Records contained in a dataset
# # # # # # #
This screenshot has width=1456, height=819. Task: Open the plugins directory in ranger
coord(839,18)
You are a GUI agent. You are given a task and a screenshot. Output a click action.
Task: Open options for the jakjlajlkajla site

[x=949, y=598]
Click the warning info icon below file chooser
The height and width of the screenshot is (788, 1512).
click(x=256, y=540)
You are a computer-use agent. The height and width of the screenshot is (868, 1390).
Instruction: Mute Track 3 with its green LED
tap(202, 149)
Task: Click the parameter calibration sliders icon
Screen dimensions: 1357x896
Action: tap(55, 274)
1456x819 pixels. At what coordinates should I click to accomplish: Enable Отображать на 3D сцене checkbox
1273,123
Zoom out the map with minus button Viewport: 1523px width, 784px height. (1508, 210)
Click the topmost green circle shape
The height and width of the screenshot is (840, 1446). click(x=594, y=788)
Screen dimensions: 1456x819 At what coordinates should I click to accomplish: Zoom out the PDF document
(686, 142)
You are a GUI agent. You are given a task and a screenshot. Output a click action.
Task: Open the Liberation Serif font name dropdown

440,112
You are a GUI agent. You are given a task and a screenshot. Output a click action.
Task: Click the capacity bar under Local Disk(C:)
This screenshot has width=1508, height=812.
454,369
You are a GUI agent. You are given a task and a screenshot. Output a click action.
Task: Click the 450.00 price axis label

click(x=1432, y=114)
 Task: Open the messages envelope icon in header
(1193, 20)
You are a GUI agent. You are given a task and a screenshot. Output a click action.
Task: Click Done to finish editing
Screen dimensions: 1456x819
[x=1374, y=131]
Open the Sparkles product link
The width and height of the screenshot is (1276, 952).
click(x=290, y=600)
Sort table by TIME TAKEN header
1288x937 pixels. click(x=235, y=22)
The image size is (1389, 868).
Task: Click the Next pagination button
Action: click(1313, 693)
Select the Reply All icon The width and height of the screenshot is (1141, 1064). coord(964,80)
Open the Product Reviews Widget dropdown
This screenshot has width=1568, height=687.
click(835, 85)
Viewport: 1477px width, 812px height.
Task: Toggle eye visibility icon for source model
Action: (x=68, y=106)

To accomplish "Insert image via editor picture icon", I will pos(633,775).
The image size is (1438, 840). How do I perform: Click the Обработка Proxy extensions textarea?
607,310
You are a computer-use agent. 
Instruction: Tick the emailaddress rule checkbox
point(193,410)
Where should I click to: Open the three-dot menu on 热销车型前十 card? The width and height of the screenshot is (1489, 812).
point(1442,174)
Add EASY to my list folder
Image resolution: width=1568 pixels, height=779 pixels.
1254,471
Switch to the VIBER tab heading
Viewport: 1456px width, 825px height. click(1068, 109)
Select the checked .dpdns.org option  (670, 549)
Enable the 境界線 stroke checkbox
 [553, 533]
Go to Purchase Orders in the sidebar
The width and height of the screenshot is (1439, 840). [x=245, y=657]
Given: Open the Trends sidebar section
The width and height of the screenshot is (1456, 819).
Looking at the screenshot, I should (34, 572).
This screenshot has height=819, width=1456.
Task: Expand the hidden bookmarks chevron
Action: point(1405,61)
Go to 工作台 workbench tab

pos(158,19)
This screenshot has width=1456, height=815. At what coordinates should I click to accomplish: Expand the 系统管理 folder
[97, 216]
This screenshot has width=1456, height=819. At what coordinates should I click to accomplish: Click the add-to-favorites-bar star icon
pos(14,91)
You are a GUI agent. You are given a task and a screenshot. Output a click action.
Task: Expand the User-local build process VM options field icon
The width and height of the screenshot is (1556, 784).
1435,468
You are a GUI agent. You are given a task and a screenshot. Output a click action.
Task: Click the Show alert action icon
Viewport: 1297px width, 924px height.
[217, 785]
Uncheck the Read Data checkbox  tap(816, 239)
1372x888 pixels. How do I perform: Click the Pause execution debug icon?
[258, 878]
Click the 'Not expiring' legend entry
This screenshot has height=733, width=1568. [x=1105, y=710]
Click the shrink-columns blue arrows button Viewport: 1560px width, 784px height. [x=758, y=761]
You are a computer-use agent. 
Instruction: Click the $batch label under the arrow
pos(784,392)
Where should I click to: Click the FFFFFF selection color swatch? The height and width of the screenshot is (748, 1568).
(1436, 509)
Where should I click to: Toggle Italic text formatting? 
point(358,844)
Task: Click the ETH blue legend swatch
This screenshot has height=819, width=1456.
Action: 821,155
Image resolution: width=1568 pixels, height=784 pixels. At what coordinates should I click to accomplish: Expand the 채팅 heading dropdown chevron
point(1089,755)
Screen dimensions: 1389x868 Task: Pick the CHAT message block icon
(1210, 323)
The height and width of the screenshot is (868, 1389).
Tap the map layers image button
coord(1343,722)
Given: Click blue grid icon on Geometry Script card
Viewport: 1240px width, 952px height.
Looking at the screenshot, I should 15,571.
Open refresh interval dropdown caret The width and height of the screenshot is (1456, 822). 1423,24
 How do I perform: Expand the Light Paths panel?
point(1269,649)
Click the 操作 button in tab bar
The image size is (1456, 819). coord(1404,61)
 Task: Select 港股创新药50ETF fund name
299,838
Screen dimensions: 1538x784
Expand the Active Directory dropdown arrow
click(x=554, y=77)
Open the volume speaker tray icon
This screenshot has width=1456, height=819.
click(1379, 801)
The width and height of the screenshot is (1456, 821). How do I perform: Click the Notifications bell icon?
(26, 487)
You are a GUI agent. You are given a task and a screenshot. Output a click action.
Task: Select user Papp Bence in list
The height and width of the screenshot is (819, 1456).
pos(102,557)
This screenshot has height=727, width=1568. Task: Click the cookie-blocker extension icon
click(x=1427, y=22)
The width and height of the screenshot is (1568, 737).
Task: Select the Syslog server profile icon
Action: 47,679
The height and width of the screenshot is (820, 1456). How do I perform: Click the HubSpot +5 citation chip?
# # # # # # #
Problem details: Could you copy out all of the records above exactly?

Result of this task:
This screenshot has width=1456, height=819. Task: Open the plugins directory in ranger
coord(839,18)
You are a GUI agent. You are given a task and a screenshot. Output a click action.
Task: Open options for the jakjlajlkajla site

[x=949, y=598]
Click the warning info icon below file chooser
The height and width of the screenshot is (788, 1512).
click(x=256, y=540)
You are a computer-use agent. The height and width of the screenshot is (868, 1390).
Instruction: Mute Track 3 with its green LED
tap(202, 149)
Task: Click the parameter calibration sliders icon
Screen dimensions: 1357x896
Action: tap(55, 274)
1456x819 pixels. At what coordinates should I click to accomplish: Enable Отображать на 3D сцене checkbox
1273,123
Zoom out the map with minus button Viewport: 1523px width, 784px height. (1508, 210)
Click the topmost green circle shape
The height and width of the screenshot is (840, 1446). click(x=594, y=788)
Screen dimensions: 1456x819 At what coordinates should I click to accomplish: Zoom out the PDF document
(686, 142)
You are a GUI agent. You are given a task and a screenshot. Output a click action.
Task: Open the Liberation Serif font name dropdown

440,112
You are a GUI agent. You are given a task and a screenshot. Output a click action.
Task: Click the capacity bar under Local Disk(C:)
This screenshot has width=1508, height=812.
454,369
You are a GUI agent. You are given a task and a screenshot. Output a click action.
Task: Click the 450.00 price axis label

click(x=1432, y=114)
 Task: Open the messages envelope icon in header
(1193, 20)
You are a GUI agent. You are given a task and a screenshot. Output a click action.
Task: Click Done to finish editing
Screen dimensions: 1456x819
[x=1374, y=131]
Open the Sparkles product link
The width and height of the screenshot is (1276, 952).
click(x=290, y=600)
Sort table by TIME TAKEN header
1288x937 pixels. click(x=235, y=22)
The image size is (1389, 868).
Task: Click the Next pagination button
Action: click(1313, 693)
Select the Reply All icon The width and height of the screenshot is (1141, 1064). coord(964,80)
Open the Product Reviews Widget dropdown
This screenshot has width=1568, height=687.
click(835, 85)
Viewport: 1477px width, 812px height.
Task: Toggle eye visibility icon for source model
Action: (x=68, y=106)

To accomplish "Insert image via editor picture icon", I will pos(633,775).
The image size is (1438, 840). How do I perform: Click the Обработка Proxy extensions textarea?
607,310
You are a computer-use agent. 
Instruction: Tick the emailaddress rule checkbox
point(193,410)
Where should I click to: Open the three-dot menu on 热销车型前十 card? The width and height of the screenshot is (1489, 812).
point(1442,174)
Add EASY to my list folder
Image resolution: width=1568 pixels, height=779 pixels.
1254,471
Switch to the VIBER tab heading
Viewport: 1456px width, 825px height. click(1068, 109)
Select the checked .dpdns.org option  (670, 549)
Enable the 境界線 stroke checkbox
 [553, 533]
Go to Purchase Orders in the sidebar
The width and height of the screenshot is (1439, 840). [x=245, y=657]
Given: Open the Trends sidebar section
The width and height of the screenshot is (1456, 819).
Looking at the screenshot, I should (34, 572).
This screenshot has height=819, width=1456.
Task: Expand the hidden bookmarks chevron
Action: point(1405,61)
Go to 工作台 workbench tab

pos(158,19)
This screenshot has width=1456, height=815. At what coordinates should I click to accomplish: Expand the 系统管理 folder
[97, 216]
This screenshot has width=1456, height=819. At what coordinates should I click to accomplish: Click the add-to-favorites-bar star icon
pos(14,91)
You are a GUI agent. You are given a task and a screenshot. Output a click action.
Task: Expand the User-local build process VM options field icon
The width and height of the screenshot is (1556, 784).
1435,468
You are a GUI agent. You are given a task and a screenshot. Output a click action.
Task: Click the Show alert action icon
Viewport: 1297px width, 924px height.
[217, 785]
Uncheck the Read Data checkbox  tap(816, 239)
1372x888 pixels. How do I perform: Click the Pause execution debug icon?
[258, 878]
Click the 'Not expiring' legend entry
This screenshot has height=733, width=1568. [x=1105, y=710]
Click the shrink-columns blue arrows button Viewport: 1560px width, 784px height. [x=758, y=761]
You are a computer-use agent. 
Instruction: Click the $batch label under the arrow
pos(784,392)
Where should I click to: Click the FFFFFF selection color swatch? The height and width of the screenshot is (748, 1568).
(1436, 509)
Where should I click to: Toggle Italic text formatting? 
point(358,844)
Task: Click the ETH blue legend swatch
This screenshot has height=819, width=1456.
Action: 821,155
Image resolution: width=1568 pixels, height=784 pixels. At what coordinates should I click to accomplish: Expand the 채팅 heading dropdown chevron
point(1089,755)
Screen dimensions: 1389x868 Task: Pick the CHAT message block icon
(1210, 323)
The height and width of the screenshot is (868, 1389).
Tap the map layers image button
coord(1343,722)
Given: Click blue grid icon on Geometry Script card
Viewport: 1240px width, 952px height.
Looking at the screenshot, I should 15,571.
Open refresh interval dropdown caret The width and height of the screenshot is (1456, 822). 1423,24
 How do I perform: Expand the Light Paths panel?
point(1269,649)
Click the 操作 button in tab bar
The image size is (1456, 819). coord(1404,61)
 Task: Select 港股创新药50ETF fund name
299,838
Screen dimensions: 1538x784
Expand the Active Directory dropdown arrow
click(x=554, y=77)
Open the volume speaker tray icon
This screenshot has width=1456, height=819.
click(1379, 801)
The width and height of the screenshot is (1456, 821). How do I perform: Click the Notifications bell icon?
(26, 487)
You are a GUI agent. You are given a task and a screenshot. Output a click action.
Task: Select user Papp Bence in list
The height and width of the screenshot is (819, 1456).
pos(102,557)
This screenshot has height=727, width=1568. Task: Click the cookie-blocker extension icon
click(x=1427, y=22)
The width and height of the screenshot is (1568, 737).
Task: Select the Syslog server profile icon
Action: 47,679
The height and width of the screenshot is (820, 1456). How do I perform: Click the HubSpot +5 citation chip?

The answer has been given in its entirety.